2/25/03: More notes from Potlatch

Word count (outline and notes): 14656 On Saturday night, over a fine dinner at Zumi, I talked with friends Matt (former astrophysicist) and Janet (former anthropologist) about the aliens and their planet. Matt thought that giving them no magnetosphere would not necessarily kill them with the radiation, though it would not produce enough radio noise to make radio impractical, and the radiation would be enough to give them a biology different enough from ours to prevent us eating each other’s food (there are maybe 100 potential amino acids, of which Earth life uses about 20). Janet independently evolved the centrality of one-to-one communication from their background as presented, and agreed with my idea of “networks of small hierarchies” as the basis of their culture (a culture organized like the Internet, hmm).

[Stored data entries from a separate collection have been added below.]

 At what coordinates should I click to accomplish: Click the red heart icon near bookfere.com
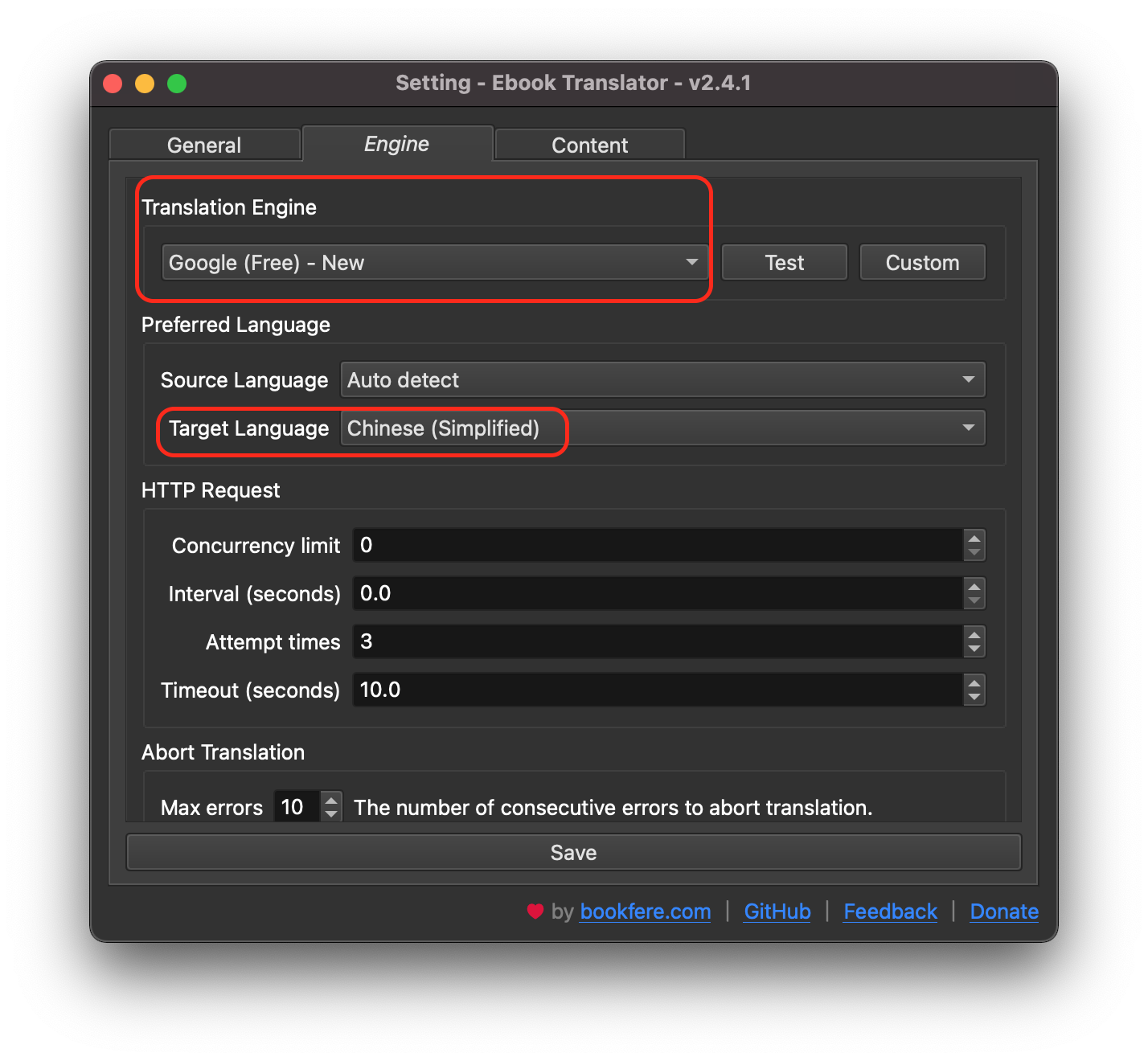(535, 911)
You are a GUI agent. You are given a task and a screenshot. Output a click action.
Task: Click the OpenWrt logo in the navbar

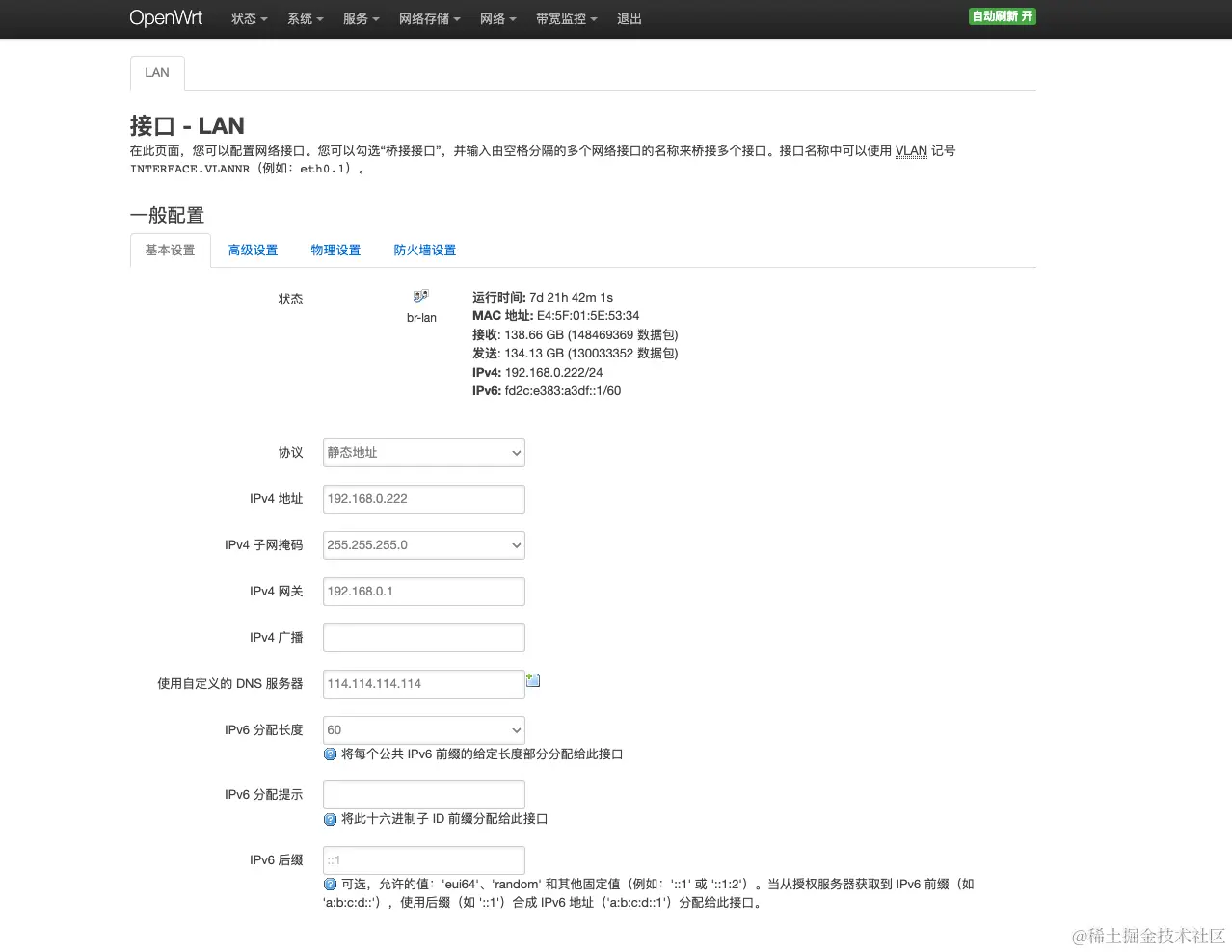pyautogui.click(x=166, y=17)
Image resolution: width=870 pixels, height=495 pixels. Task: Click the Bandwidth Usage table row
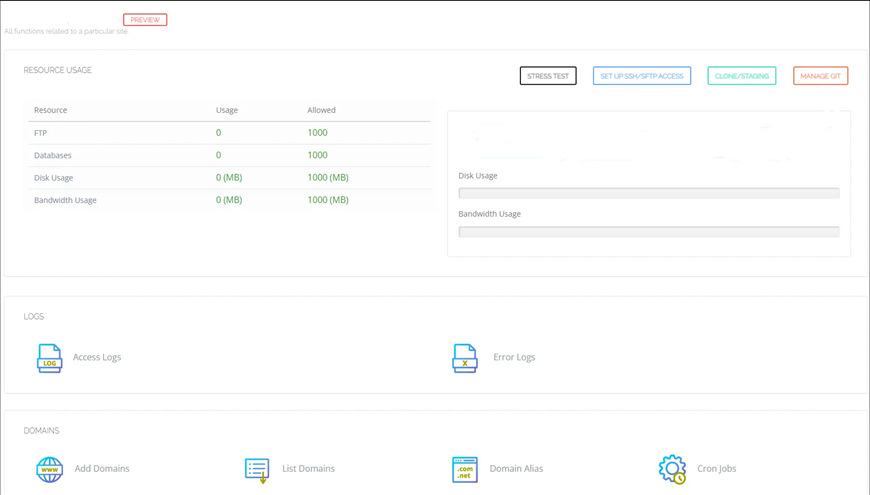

From this, we extrapolated a few ideas: they would have neither democracy nor dictatorship, but would be divided into small cooperating/competing clans and sects; they would have overlapping mosaics of culture (maps of religions, languages, ideologies, etc. would not overlap even as much as they do here); they might not even have the concept of a “language” as such, just swarms of ideolects of greater or lesser mutual comprehensibility; their philosophy of life might be something like “me against my brother; me and my brother against the clan; me and my clan against the world.” Matt wondered if such a society could develop the industrial base for spaceflight. I didn’t have an answer at the time, but I now think that their technology is more hand-crafted than industrial. (Plausible? Maybe not.) One other keen idea that came out in that conversation is that they would have Northern Lights all over the sky every night. Oh, as long as I’m here… just got two bits of good news in the mail yesterday: 1. My story “The Tale of the Golden Eagle”, which I sold to F&SF last year, will appear in the June 2003 issue. I should have my contributor copies in mid-April. 2. I received my contributor copies of Land/Space, containing my story “Fear of Widths.” They look great!